**Written task**
Rewrite the entries from the line with "Open the Vägledning guide button" through the end of the entries, replacing "dialog" with "window" and leaving everything else unchanged.

........

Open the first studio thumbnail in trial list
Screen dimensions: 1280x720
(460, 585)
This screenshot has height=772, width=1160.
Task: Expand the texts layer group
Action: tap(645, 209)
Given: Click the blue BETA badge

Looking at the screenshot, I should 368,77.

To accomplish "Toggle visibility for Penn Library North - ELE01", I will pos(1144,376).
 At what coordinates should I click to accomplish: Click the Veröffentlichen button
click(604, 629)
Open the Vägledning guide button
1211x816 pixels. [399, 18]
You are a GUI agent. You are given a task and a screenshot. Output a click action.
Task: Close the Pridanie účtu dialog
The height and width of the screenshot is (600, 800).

........

**Result below**
Open the Vägledning guide button
1211x816 pixels. [399, 18]
You are a GUI agent. You are given a task and a screenshot. Output a click action.
Task: Close the Pridanie účtu window
The height and width of the screenshot is (600, 800).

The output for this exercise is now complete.